* [What you need to do]
At the line containing "Leggi (960, 1063)", begin retyping, and continue word for word until the records below run out.

Records excerpted from a collection
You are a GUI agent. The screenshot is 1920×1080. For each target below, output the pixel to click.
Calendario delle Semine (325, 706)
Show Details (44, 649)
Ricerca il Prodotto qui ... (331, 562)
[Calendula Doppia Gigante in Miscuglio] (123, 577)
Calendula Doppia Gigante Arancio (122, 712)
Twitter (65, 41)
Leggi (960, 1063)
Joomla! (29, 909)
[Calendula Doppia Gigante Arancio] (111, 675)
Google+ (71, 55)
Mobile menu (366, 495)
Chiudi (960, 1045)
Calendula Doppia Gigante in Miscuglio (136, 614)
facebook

* [Written solution]
Leggi (960, 1063)
Joomla! (29, 909)
[Calendula Doppia Gigante Arancio] (111, 675)
Google+ (71, 55)
Mobile menu (366, 495)
Chiudi (960, 1045)
Calendula Doppia Gigante in Miscuglio (136, 614)
facebook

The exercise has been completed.